**Task instructions**
Given the records that follow, return each one verbatim.
START Extracted records
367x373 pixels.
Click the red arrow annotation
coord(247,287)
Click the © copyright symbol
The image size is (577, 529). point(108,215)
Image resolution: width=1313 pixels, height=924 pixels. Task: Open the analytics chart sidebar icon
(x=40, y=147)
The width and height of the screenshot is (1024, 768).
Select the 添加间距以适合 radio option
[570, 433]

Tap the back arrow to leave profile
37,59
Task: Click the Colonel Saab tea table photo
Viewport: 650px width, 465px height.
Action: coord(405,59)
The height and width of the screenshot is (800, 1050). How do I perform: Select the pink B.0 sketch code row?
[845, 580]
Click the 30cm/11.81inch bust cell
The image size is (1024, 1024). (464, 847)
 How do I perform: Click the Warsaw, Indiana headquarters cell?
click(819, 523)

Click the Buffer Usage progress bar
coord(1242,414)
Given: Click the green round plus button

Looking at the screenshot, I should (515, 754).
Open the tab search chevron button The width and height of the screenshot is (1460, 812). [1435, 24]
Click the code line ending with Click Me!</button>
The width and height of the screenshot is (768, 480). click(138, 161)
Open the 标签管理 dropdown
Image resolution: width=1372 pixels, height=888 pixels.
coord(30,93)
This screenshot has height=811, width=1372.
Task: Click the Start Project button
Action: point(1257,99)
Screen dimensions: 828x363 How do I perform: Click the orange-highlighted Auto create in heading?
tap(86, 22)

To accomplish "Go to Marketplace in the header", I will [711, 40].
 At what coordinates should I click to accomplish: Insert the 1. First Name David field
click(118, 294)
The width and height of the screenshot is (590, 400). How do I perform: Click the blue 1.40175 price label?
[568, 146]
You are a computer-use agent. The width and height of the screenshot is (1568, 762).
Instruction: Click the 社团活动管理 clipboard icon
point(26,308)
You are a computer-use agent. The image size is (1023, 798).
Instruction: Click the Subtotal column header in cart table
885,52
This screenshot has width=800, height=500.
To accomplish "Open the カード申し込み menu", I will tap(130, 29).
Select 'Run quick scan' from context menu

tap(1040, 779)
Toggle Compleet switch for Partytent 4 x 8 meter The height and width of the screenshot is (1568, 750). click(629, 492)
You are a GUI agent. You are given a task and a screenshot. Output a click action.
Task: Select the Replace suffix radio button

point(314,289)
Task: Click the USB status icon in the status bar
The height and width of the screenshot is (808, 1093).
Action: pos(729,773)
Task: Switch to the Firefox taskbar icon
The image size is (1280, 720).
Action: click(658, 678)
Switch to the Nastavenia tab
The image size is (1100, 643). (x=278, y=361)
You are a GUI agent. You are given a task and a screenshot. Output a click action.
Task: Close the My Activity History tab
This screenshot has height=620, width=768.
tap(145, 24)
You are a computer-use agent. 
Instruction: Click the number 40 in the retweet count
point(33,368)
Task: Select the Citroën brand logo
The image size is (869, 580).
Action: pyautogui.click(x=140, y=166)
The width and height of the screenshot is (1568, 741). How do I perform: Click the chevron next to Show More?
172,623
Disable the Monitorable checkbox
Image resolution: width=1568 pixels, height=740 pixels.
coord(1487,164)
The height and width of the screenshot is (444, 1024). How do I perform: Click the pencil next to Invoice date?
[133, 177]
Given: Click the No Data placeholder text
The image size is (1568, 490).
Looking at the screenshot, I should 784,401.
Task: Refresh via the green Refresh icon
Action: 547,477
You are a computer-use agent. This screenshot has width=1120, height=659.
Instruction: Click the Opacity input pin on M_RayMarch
END Extracted records
**Solution to this task**
367x373 pixels.
Click the red arrow annotation
coord(247,287)
Click the © copyright symbol
The image size is (577, 529). point(108,215)
Image resolution: width=1313 pixels, height=924 pixels. Task: Open the analytics chart sidebar icon
(x=40, y=147)
The width and height of the screenshot is (1024, 768).
Select the 添加间距以适合 radio option
[570, 433]

Tap the back arrow to leave profile
37,59
Task: Click the Colonel Saab tea table photo
Viewport: 650px width, 465px height.
Action: coord(405,59)
The height and width of the screenshot is (800, 1050). How do I perform: Select the pink B.0 sketch code row?
[845, 580]
Click the 30cm/11.81inch bust cell
The image size is (1024, 1024). (464, 847)
 How do I perform: Click the Warsaw, Indiana headquarters cell?
click(819, 523)

Click the Buffer Usage progress bar
coord(1242,414)
Given: Click the green round plus button

Looking at the screenshot, I should (515, 754).
Open the tab search chevron button The width and height of the screenshot is (1460, 812). [1435, 24]
Click the code line ending with Click Me!</button>
The width and height of the screenshot is (768, 480). click(138, 161)
Open the 标签管理 dropdown
Image resolution: width=1372 pixels, height=888 pixels.
coord(30,93)
This screenshot has height=811, width=1372.
Task: Click the Start Project button
Action: point(1257,99)
Screen dimensions: 828x363 How do I perform: Click the orange-highlighted Auto create in heading?
tap(86, 22)

To accomplish "Go to Marketplace in the header", I will [711, 40].
 At what coordinates should I click to accomplish: Insert the 1. First Name David field
click(118, 294)
The width and height of the screenshot is (590, 400). How do I perform: Click the blue 1.40175 price label?
[568, 146]
You are a computer-use agent. The width and height of the screenshot is (1568, 762).
Instruction: Click the 社团活动管理 clipboard icon
point(26,308)
You are a computer-use agent. The image size is (1023, 798).
Instruction: Click the Subtotal column header in cart table
885,52
This screenshot has width=800, height=500.
To accomplish "Open the カード申し込み menu", I will tap(130, 29).
Select 'Run quick scan' from context menu

tap(1040, 779)
Toggle Compleet switch for Partytent 4 x 8 meter The height and width of the screenshot is (1568, 750). click(629, 492)
You are a GUI agent. You are given a task and a screenshot. Output a click action.
Task: Select the Replace suffix radio button

point(314,289)
Task: Click the USB status icon in the status bar
The height and width of the screenshot is (808, 1093).
Action: pos(729,773)
Task: Switch to the Firefox taskbar icon
The image size is (1280, 720).
Action: click(658, 678)
Switch to the Nastavenia tab
The image size is (1100, 643). (x=278, y=361)
You are a GUI agent. You are given a task and a screenshot. Output a click action.
Task: Close the My Activity History tab
This screenshot has height=620, width=768.
tap(145, 24)
You are a computer-use agent. 
Instruction: Click the number 40 in the retweet count
point(33,368)
Task: Select the Citroën brand logo
The image size is (869, 580).
Action: pyautogui.click(x=140, y=166)
The width and height of the screenshot is (1568, 741). How do I perform: Click the chevron next to Show More?
172,623
Disable the Monitorable checkbox
Image resolution: width=1568 pixels, height=740 pixels.
coord(1487,164)
The height and width of the screenshot is (444, 1024). How do I perform: Click the pencil next to Invoice date?
[133, 177]
Given: Click the No Data placeholder text
The image size is (1568, 490).
Looking at the screenshot, I should 784,401.
Task: Refresh via the green Refresh icon
Action: 547,477
You are a computer-use agent. This screenshot has width=1120, height=659.
Instruction: Click the Opacity input pin on M_RayMarch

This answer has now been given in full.